Installing Chocolatey is as simple as running a few commands on one line in PowerShell.  Installing / Upgrading Powershell Core is just has simple once Chocolatey is installed.

The below command will install Chocolatey from a Powershell prompt.

Set-ExecutionPolicy Bypass -Scope Process -Force; iex ((New-Object System.Net.WebClient).DownloadString(‘https://chocolatey.org/install.ps1’))

This next command will install PowerShell Core and any dependencies it needs.  Replace install with upgrade if you have a previous version of PowerShell Core installed.

choco install powershell-core -y

You can download Chocolatey from their website at https://chocolatey.org/  and instructions to install PowerShell Core can be found at https://chocolatey.org/packages/powershell-core

Tip 5. Find some modules

PowerShell Core by default uses a different module path to load modules.
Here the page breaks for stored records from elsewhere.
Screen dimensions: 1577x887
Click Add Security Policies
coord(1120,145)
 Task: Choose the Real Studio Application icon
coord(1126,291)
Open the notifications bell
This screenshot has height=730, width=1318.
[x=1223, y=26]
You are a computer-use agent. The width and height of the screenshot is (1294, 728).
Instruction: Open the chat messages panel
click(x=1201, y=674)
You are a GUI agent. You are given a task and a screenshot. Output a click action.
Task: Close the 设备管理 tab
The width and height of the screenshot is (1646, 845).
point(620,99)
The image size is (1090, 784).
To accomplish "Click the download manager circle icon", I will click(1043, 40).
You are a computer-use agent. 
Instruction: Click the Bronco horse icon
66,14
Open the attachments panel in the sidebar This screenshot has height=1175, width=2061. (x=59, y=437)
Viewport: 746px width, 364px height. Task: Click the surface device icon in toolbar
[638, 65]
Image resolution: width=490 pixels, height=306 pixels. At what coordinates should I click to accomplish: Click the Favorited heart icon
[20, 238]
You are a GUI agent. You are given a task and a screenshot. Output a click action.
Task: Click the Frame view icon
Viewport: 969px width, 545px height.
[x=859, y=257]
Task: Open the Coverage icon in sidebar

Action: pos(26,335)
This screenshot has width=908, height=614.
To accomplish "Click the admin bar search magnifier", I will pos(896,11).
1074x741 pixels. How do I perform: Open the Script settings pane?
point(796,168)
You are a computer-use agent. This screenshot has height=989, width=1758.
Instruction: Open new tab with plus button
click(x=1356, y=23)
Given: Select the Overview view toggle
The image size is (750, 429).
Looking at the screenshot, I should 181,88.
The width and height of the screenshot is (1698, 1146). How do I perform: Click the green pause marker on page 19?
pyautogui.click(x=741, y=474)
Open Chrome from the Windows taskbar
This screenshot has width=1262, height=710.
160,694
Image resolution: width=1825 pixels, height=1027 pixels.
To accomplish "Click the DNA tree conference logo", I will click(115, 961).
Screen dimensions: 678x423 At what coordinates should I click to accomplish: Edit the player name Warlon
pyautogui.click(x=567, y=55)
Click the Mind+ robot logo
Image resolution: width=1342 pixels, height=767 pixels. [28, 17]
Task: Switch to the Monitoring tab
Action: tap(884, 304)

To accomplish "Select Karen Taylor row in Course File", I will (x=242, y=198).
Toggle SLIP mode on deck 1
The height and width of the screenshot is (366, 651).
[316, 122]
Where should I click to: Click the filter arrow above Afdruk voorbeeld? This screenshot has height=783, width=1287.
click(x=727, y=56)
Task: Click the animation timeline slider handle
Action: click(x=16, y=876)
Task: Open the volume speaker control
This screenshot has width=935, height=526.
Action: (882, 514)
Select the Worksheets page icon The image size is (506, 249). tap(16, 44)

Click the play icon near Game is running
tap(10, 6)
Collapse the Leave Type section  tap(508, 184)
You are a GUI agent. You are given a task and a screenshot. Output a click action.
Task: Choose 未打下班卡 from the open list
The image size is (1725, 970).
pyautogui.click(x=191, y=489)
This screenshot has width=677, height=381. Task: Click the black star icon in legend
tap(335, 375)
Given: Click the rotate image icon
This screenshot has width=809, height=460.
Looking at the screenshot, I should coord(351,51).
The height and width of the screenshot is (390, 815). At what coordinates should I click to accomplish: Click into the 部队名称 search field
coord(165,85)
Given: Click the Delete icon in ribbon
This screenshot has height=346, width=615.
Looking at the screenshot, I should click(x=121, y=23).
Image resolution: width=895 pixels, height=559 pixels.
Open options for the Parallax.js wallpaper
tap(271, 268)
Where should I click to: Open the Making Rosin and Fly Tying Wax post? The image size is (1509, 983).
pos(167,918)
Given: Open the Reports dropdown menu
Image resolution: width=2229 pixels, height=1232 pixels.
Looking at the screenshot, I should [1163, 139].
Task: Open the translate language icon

Meaning that all your Windows PowerShell modules won’t just import and run. This doesn’t mean that they won’t work. PowerShell Core has been designed to be has backwards compatible as possible. While modules like Active Directory won’t work correctly many still do.

By installing the WindowsPSModulePath module from the PowerShell Gallery, you can use Windows PowerShell modules by appending the Windows PowerShell PSModulePath to your PowerShell Core PSModulePath.

First, install the WindowsPSModulePath module from the PowerShell Gallery

Install-Module WindowsPSModulePath -Force

Then run the Add-WindowsPSModulePath cmdlet to add the Windows PowerShell PSModulePath to PowerShell Core:

Add-WindowsPSModulePath

This will now allow you to now start using all your current Windows PowerShell modules in Core (in your current session).  This is not a guarantee that they will work though.  So test thoroughly.

If you’re after specifically supported PowerShell Core modules you can search for the tag PSEdition_Core in the PowerShell Gallery.

 

I hope some of the above quick tips help you get started with PowerShell Core and make the transition a little easier.